- Excerpted records
*** Begin section ***

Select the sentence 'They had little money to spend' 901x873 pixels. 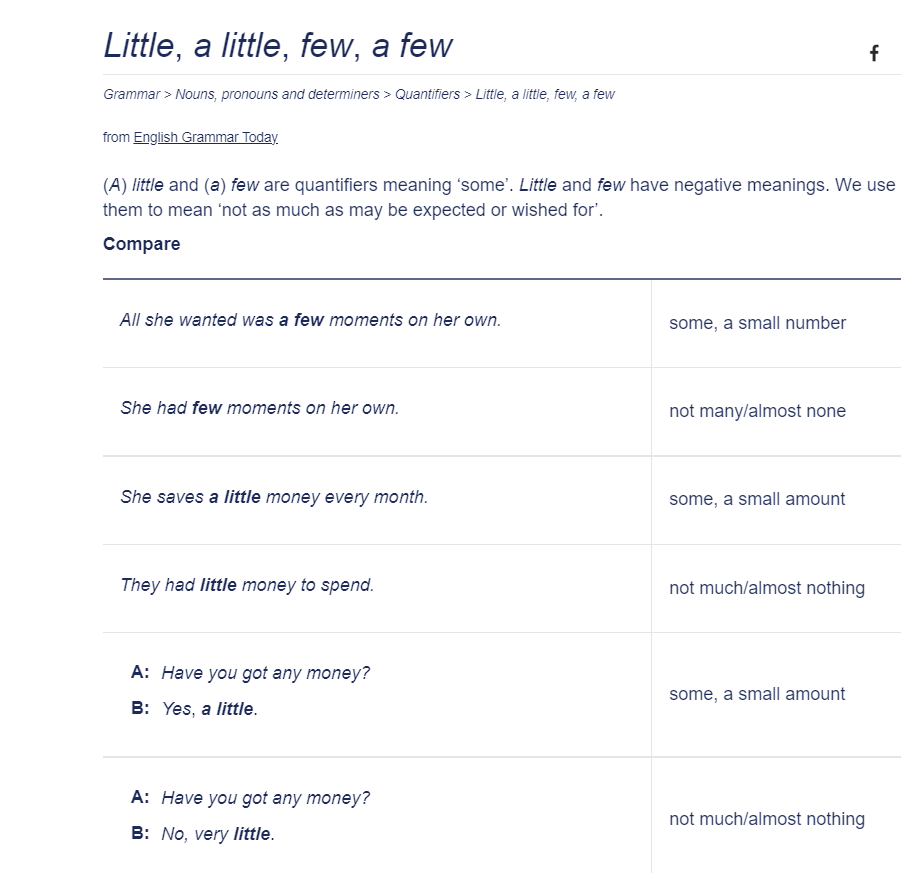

*** End section ***
*** Begin section ***

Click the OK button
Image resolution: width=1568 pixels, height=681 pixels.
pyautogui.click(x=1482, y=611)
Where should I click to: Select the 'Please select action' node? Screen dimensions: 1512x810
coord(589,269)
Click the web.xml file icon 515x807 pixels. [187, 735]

*** End section ***

- What you need to do
Please output exactly the lines between the one holding "Where should I" and the one holding "Click the web.xml" in the records above, inclusive, and nothing more.

- Written solution
Where should I click to: Select the 'Please select action' node? Screen dimensions: 1512x810
coord(589,269)
Click the web.xml file icon 515x807 pixels. [187, 735]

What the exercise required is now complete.